Why do We Need Vitamin D?
Vitamin D is a vitamin that is important for calcium metabolism and healthy bones. Vitamin D helps the body to absorb calcium from the intestine and then assists the body to incorporate the calcium into bones. A lack of vitamin D results in a reduced absorption of calcium and less calcium deposition in the bones. This causes rickets in children, who develop soft, bendy bones. In adults a lack of vitamin D leads to osteomalacia, where bones are weak and prone to fracture.
Vitamin D is synthesised (made) in our skin from cholesterol molecules. Cholesterol that is exposed to ultraviolet (UV) light while passing through capillaries in the surface of our skin undergoes a change in shape. At this stage, the altered cholesterol molecule is not an active form of vitamin D. To become active, the pre-vitamin D molecule has to travel via the blood stream first to the liver and then to the kidney where further modifications are made. Active vitamin D can then circulate to perform its functions.
Vitamin D has other roles in the body besides calcium metabolism. It is important for cell growth, muscle strength and function of the immune system. A deficiency of vitamin D has recently been shown to increase ones risk of getting colon cancer. This is presumed to be a result of impaired immune function.
The only way to ensure that one has adequate vitamin D levels is either to get enough sun exposure or to take vitamin D supplements or a combination of both. The only accurate way of determining whether one is getting enough vitamin D is to measure the levels of vitamin D in one's blood. If one is deficient, then one can try to increase one's sun exposure or to take supplements. In countries with colder winters, most people need to take vitamin D supplements during winter to prevent deficiency. Studies of people living in Cape Town have found that most people become vitamin D deficient in winter.
How Much Sun Exposure is Needed to Get Enough Vitamin D to Prevent Osteoporosis?
In sunny countries, it is possible to get enough vitamin D from sun exposure alone.
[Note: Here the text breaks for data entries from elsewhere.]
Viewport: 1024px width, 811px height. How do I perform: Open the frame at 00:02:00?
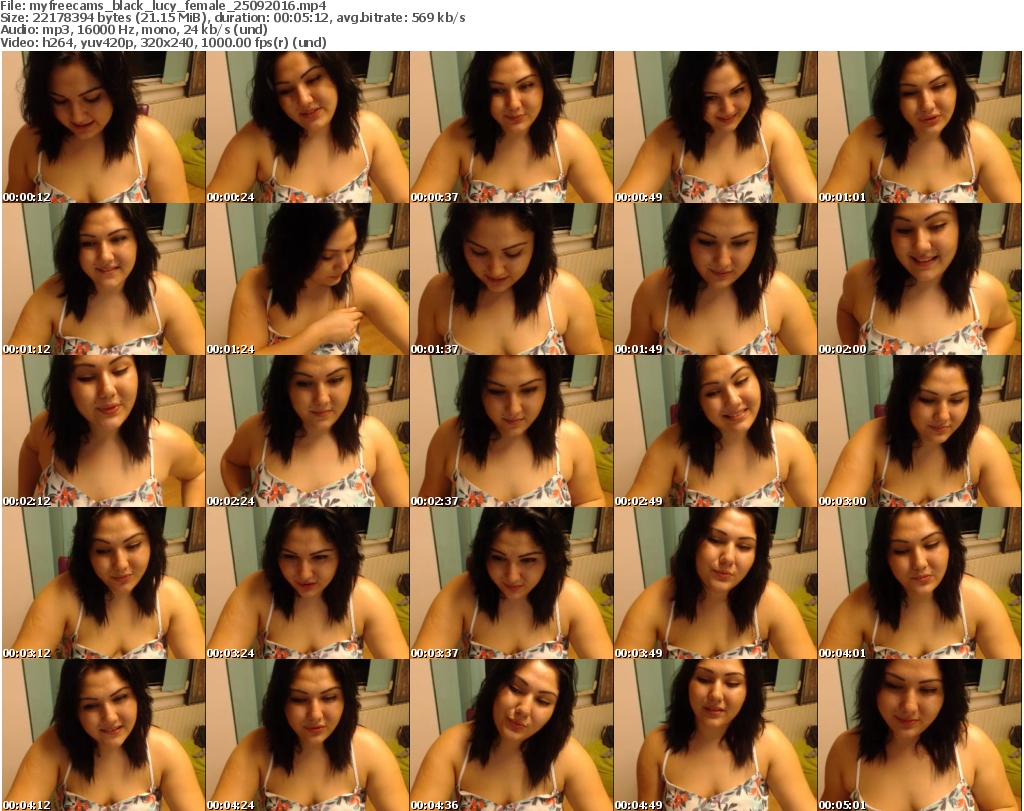(919, 279)
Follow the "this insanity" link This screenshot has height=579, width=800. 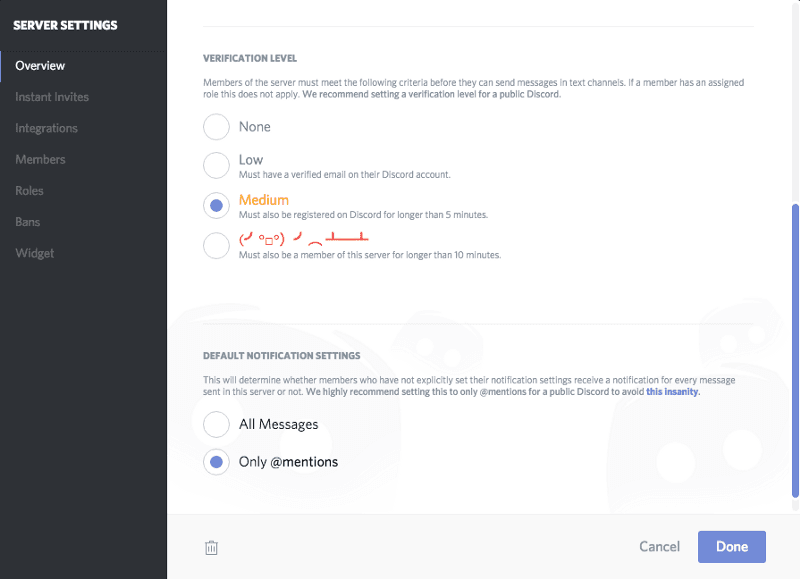pyautogui.click(x=672, y=392)
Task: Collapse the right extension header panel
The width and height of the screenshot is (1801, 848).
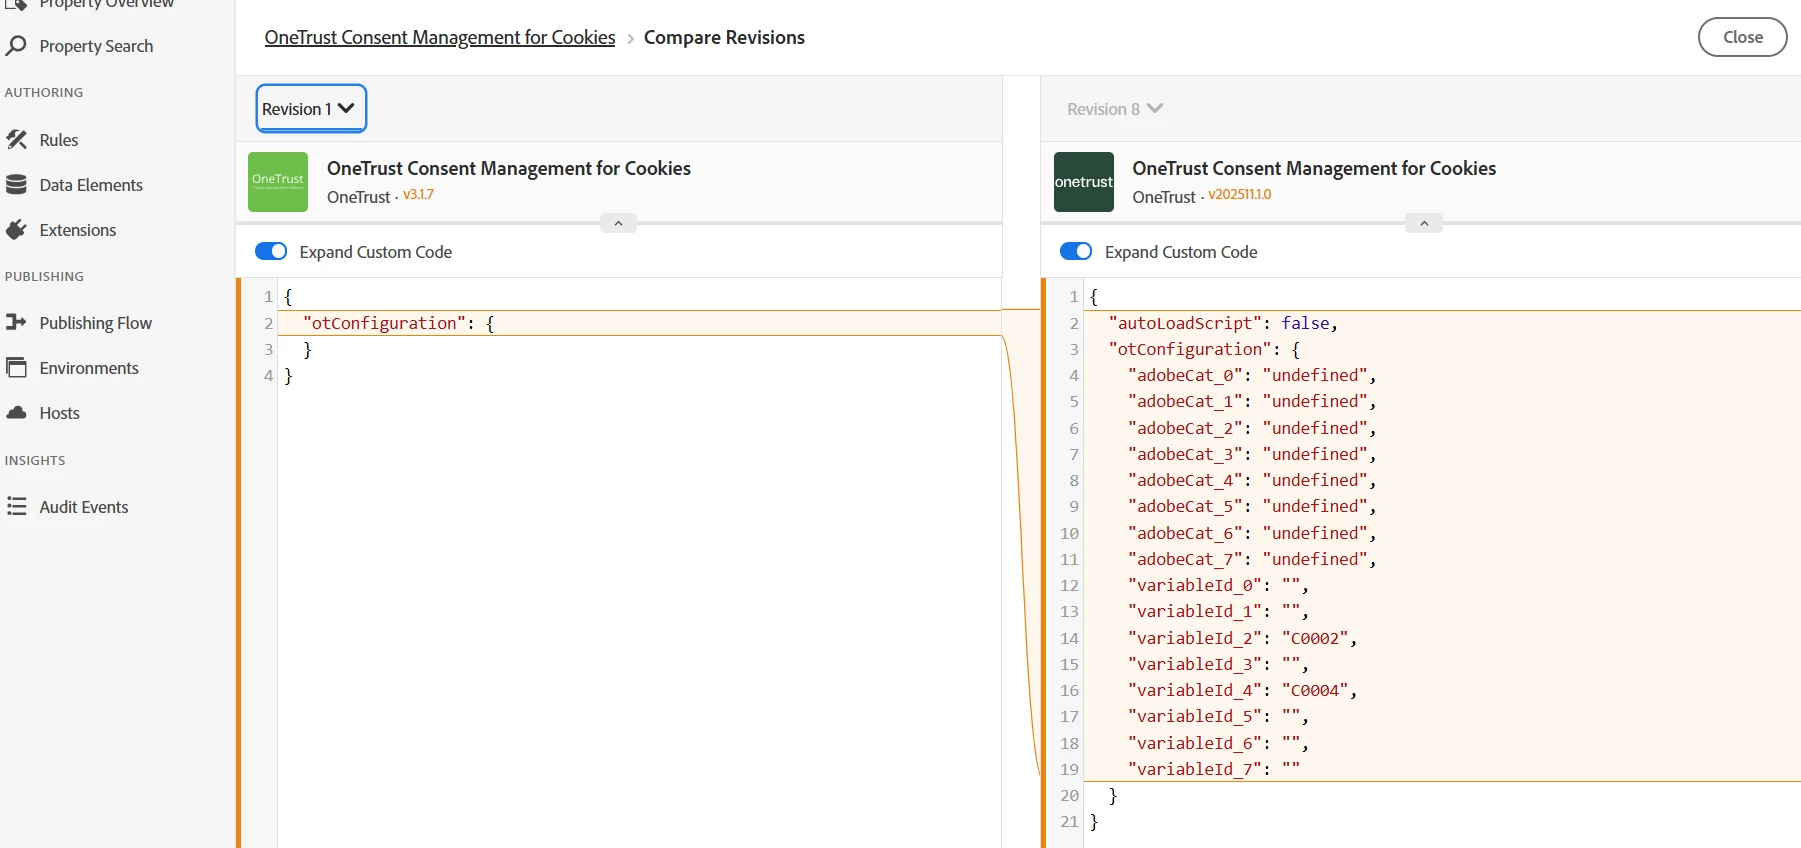Action: click(1423, 223)
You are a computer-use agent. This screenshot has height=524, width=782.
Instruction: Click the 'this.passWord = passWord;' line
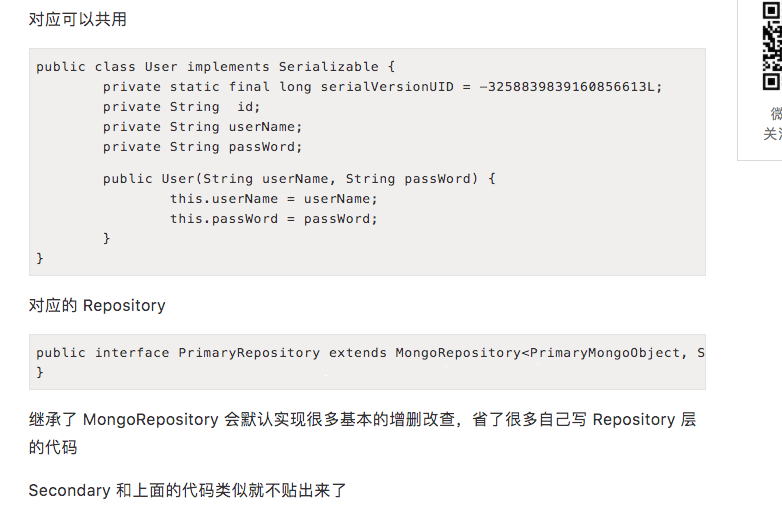coord(273,219)
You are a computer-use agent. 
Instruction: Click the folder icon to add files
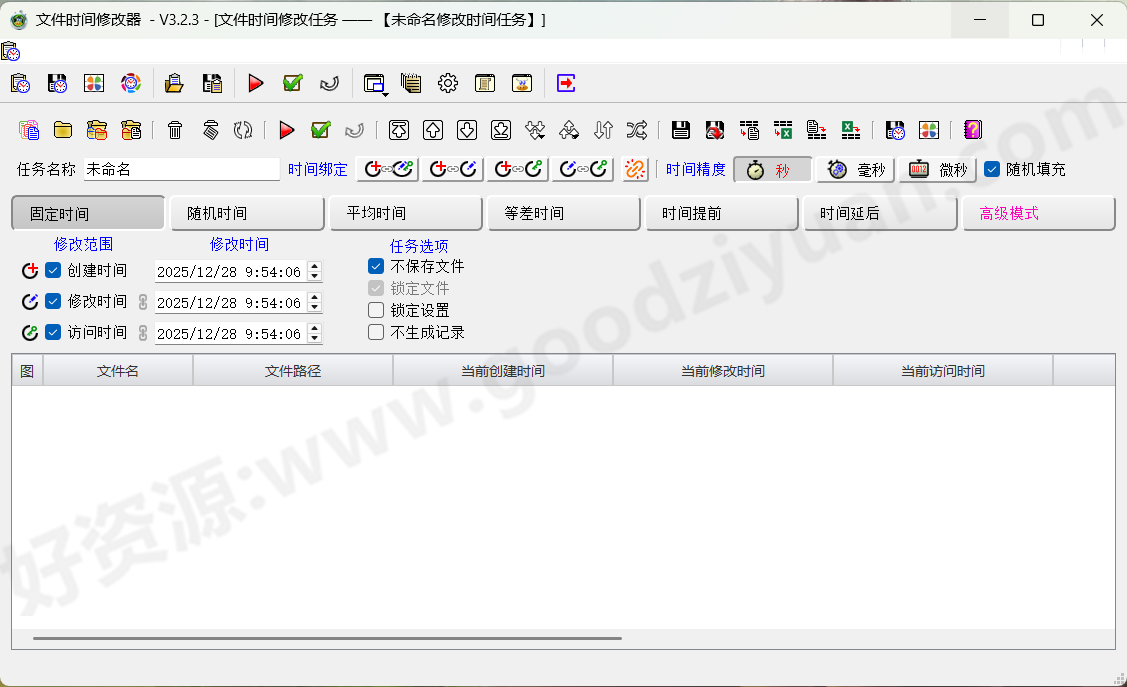pyautogui.click(x=63, y=130)
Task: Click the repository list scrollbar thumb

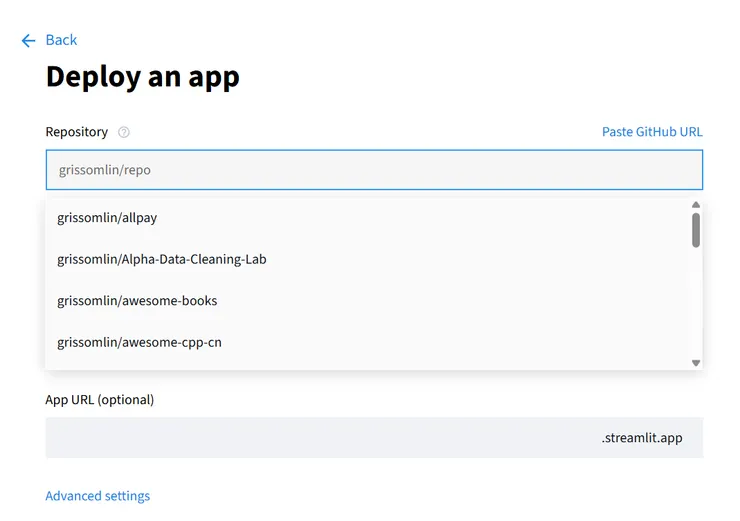Action: click(696, 229)
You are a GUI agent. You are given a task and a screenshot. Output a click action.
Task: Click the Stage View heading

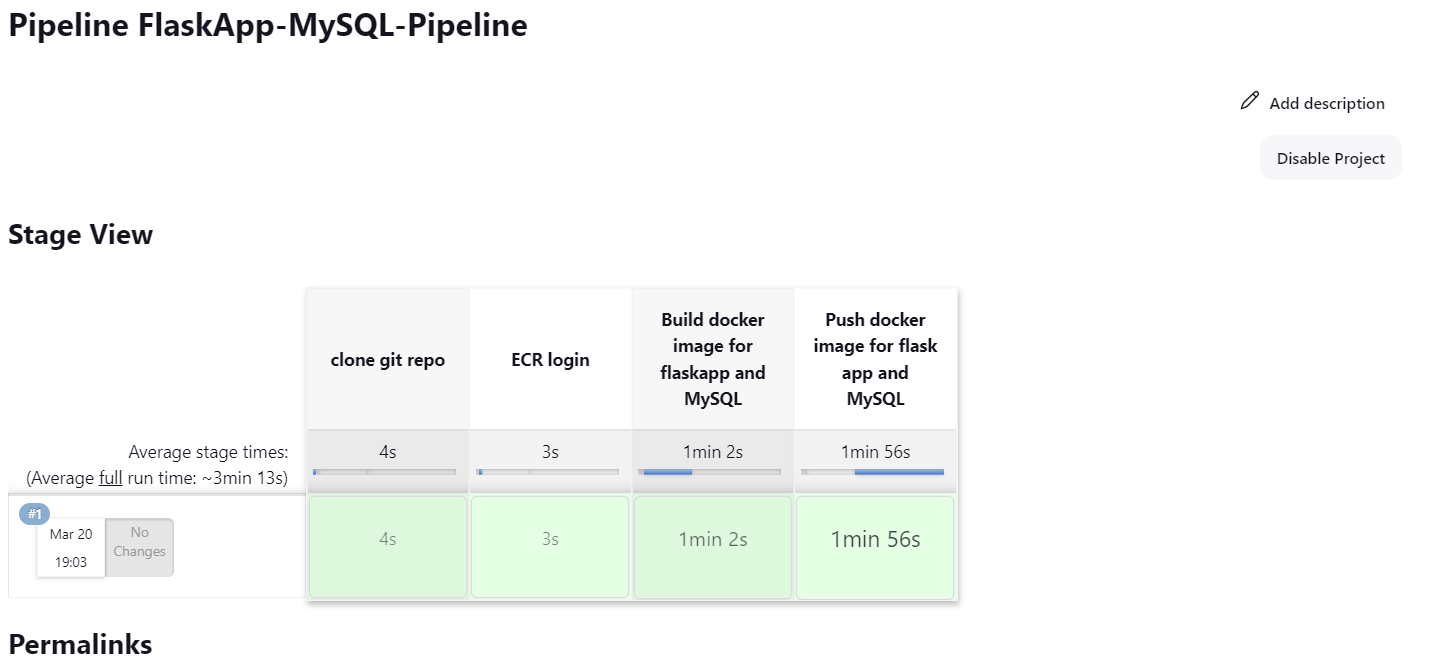80,234
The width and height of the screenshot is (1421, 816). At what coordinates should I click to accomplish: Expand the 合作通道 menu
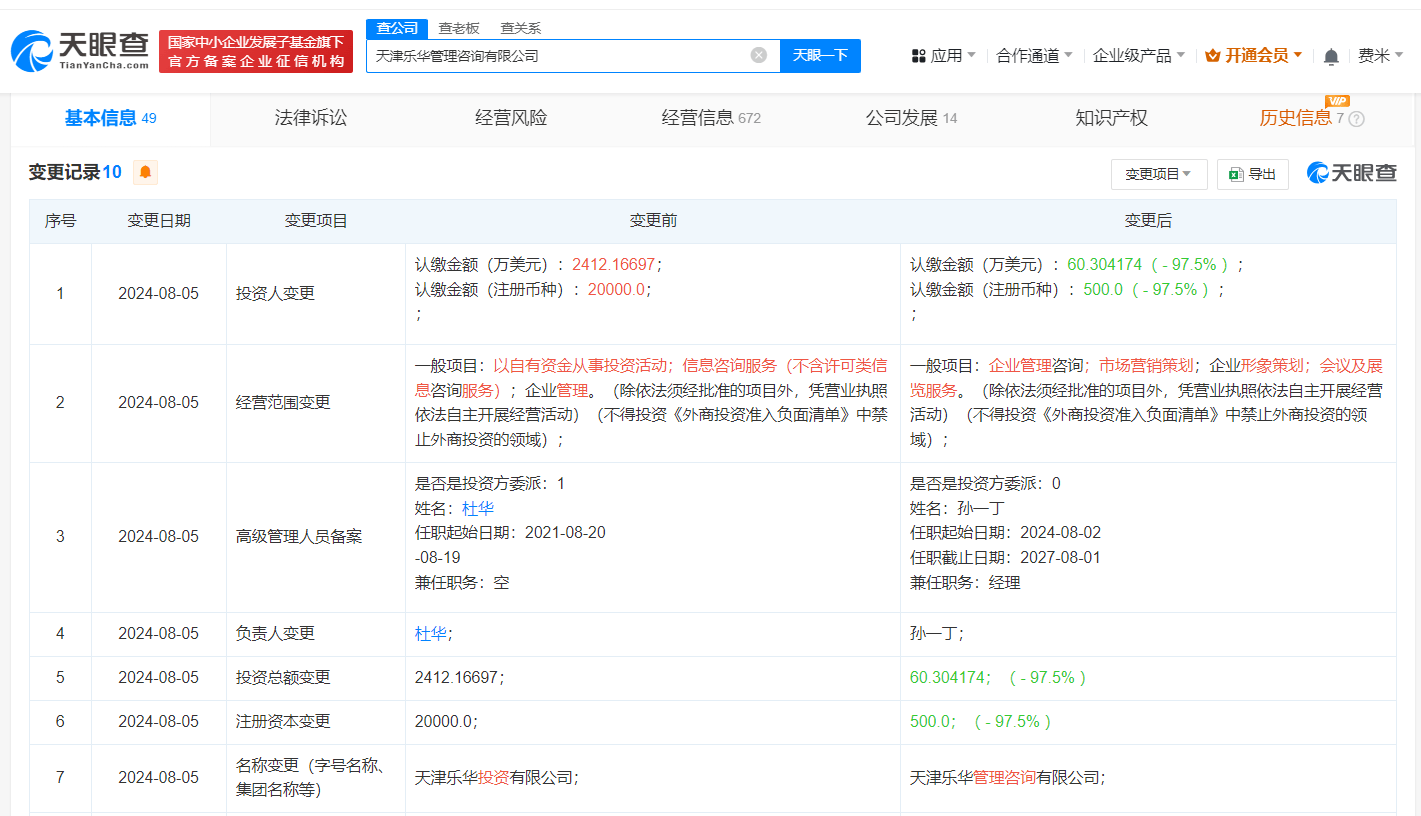coord(1034,55)
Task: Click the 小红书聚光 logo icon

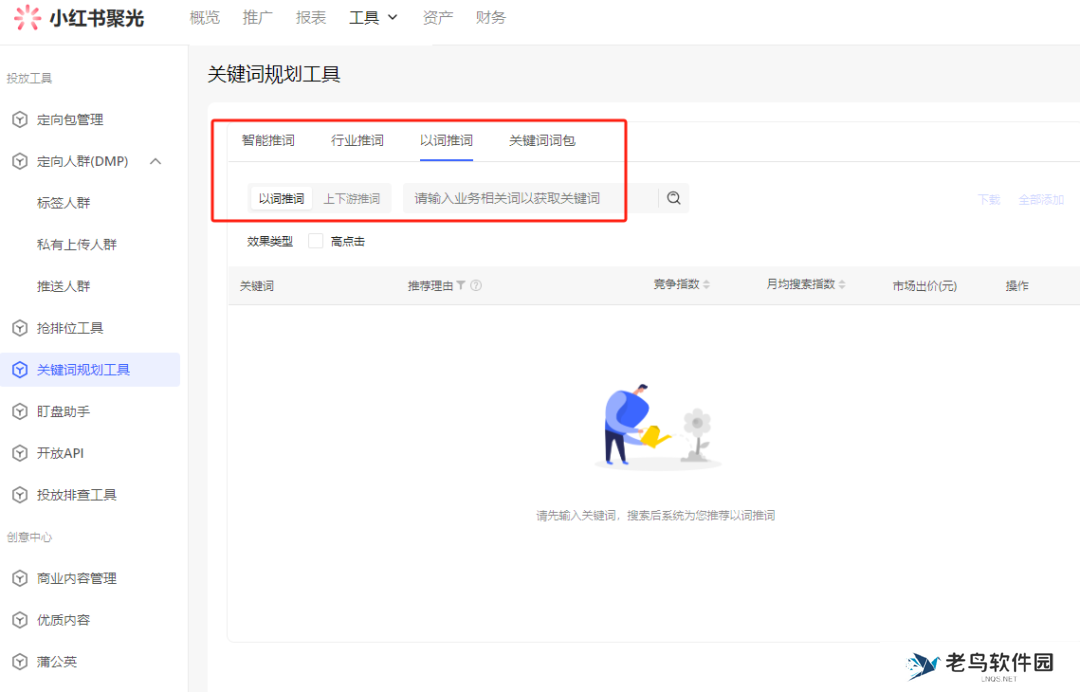Action: point(27,18)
Clearly there is a balance between getting too much sun and increasing the risk of skin cancers and too little sun and not enough vitamin D. Fortunately, it has been shown that the average white person does not need a lot of sun to get enough vitamin D. Twenty minutes (10 minutes per side) three to five times a week, while exposing as much skin as possible usually suffices. This clearly needs to be done without wearing sunscreen because sunscreen blocks UV light. It is important to note that the sun exposure needs to occur during the hottest part of the day (i.e. midday). This goes against everything we have ever been told about safe sun behaviour, but it is only intense ultraviolet B from the midday sun that has enough energy to transform cholesterol and start the process of vitamin D production.
The safest way to start the sun exposure process is to initially spend only a few minutes per side in the sun and to monitor what happens to one's skin. If, hours later, there is no pinkness or redness of the skin then one knows that one has had a safe dose of UV light. One can then gradually increase one's time of exposure until one is spending between 10 and 15 minutes per side in the sun. Those people who tan easily will be able to spend a little longer in the sun than those who tan poorly. On very hot days, it is probably wisest to stay indoors. Even with a mild to moderate tan, one can get burnt after only 5 minutes of sun exposure.
After a month of regular sun exposure, one can then test one's vitamin D levels. If the levels are still low and it is not practical to increase one’s sun exposure time (work commitments), then one needs to consider taking vitamin D supplements. The standard way of taking vitamin D is as a 50 000iu tablet either once or twice a week. Again, it will be necessary to check blood levels to know whether the dose is adequate.